A analista sempre ficou muito incomodada com o fato da cliente saber detalhes da sua vida pessoa por terceiros. Diz não sentir o mesmo incômodo com relação a outros clientes na sua prática clínica. Este foi um dos principais motivos que a levaram a apresentar o caso para a supervisão.Ao relatar o caso apresenta-se menos vivaz do que o usual e fala em tom de voz mais baixo.

Realizamos um roll-playing em que alternava os papéis de analista e cliente. Ao encenar a cliente irada gritando, tem o insight de que a cliente a intimidava com sua raiva e suposto poder. Havia mudado horário da cliente para as 7 horas da manhã quando os vizinhos ainda não haviam chegado. Desta forma afastava-se de uma suposta crítica. Continha-se cada vez mais cedendo espaço à cliente e anulando seu papel mas o que tentava fazer na relidade era recuperar o poder que sentia ter perdido. Na medida que fomos traduzindo seu incômodo pode resgatar como se relacionava com emoções explosivas, raiva e poder. Estava intimidada pela cliente.

Após a supervisão e a análise a analista teve o seguinte sonho:

“ Entro em meu consultório e vejo a seguinte cena: estou sentada em minha poltrona, amarrada com cordas nas mãos e nos pés. Na outra poltrona a cliente também sentada, vestida como se fossetrabalhar ao sair da sessào. Olho atentamente para ela e vejo crescer dias marias- choquinhas em seus cabelos, e ela então se transforma numa garotinha de 11 anos.”

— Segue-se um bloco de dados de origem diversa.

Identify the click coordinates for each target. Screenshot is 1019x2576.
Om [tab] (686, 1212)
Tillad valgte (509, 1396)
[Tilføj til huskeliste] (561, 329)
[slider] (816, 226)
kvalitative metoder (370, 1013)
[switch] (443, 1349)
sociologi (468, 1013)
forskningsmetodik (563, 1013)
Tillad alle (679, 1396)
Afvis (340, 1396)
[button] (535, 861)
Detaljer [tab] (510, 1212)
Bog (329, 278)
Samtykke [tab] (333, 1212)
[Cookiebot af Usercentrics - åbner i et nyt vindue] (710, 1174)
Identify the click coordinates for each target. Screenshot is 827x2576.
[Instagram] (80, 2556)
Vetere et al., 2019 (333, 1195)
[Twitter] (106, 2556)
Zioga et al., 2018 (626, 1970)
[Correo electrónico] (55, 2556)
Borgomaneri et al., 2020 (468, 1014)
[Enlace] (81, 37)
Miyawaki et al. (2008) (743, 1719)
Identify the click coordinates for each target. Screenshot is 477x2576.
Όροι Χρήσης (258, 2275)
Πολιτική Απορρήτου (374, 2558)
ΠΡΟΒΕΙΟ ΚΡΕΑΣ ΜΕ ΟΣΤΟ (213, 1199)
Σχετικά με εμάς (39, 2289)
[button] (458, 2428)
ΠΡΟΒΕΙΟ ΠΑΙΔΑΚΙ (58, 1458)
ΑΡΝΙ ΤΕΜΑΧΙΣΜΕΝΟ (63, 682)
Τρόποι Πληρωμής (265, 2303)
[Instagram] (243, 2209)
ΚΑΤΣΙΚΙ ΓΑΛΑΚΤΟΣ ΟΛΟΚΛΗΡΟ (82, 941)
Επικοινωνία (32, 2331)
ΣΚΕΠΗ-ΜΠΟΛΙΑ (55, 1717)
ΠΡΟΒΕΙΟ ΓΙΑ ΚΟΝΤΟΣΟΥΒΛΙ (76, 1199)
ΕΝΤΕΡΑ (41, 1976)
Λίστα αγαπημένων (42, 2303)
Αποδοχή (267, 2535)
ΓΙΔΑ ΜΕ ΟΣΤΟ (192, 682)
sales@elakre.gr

Na primeira sessão com a cliente, depois da supervisão deste caso, ocorreu o seguinte fato: M. entra na sala da análise, abre a bolsa e retira três CD’s da analista que esta não havia lhe emprestado e que pegara da sala de espera. Dois deles de músicos do seu país que ela não conhecia. E outro de Bossa Nova brasileiro.

Neste momento se desvela o contexto transferencial e contratransferencial de inveja e competição . Essa inveja poderia ser criativa se instrumentalizada. A analista se sentindo ameaçada, embora intuísse o problema, não tinha até o momento disponibilidade afetiva para atuar em análise.Vivia inveja inconsciente do suposto poder da cliente. A partir do momento em que a analista reintegra seu sentimento depressivo de impotência a cliente pode apresentar sua inveja e seu desejo de contato que estavam sendo vividos de forma sombria e atuada. A analista pode, então, falar de seu sentimento de invasão com a cliente. O processo analítico saiu de seu atolamento. Como em seu sonho a analista esteve até então de mãos e pés atados.

Mais tarde a analista elabora: ”Posso afirmar que a análise começou somente naquele momento. Ou seja, a “tensão” que se entrepunha na minha relação com ela havia ali se dissolvido quando eu percebi que atrás daquele personagem, a executiva de sucesso, havia uma garotinha de 11 anos, e que não fazia sentido eu ter medo e me sentir amarrada ou paralizada na relação”.

A analista que chegara para a supervisão contida e com medo recuperava grande parte de seu poder e criatividade, sua auto-estima. A menininha analista também estava crescendo. Sua contratransferência instrumentalizada se transformara em ouro , em matéria prima da técnica analítica.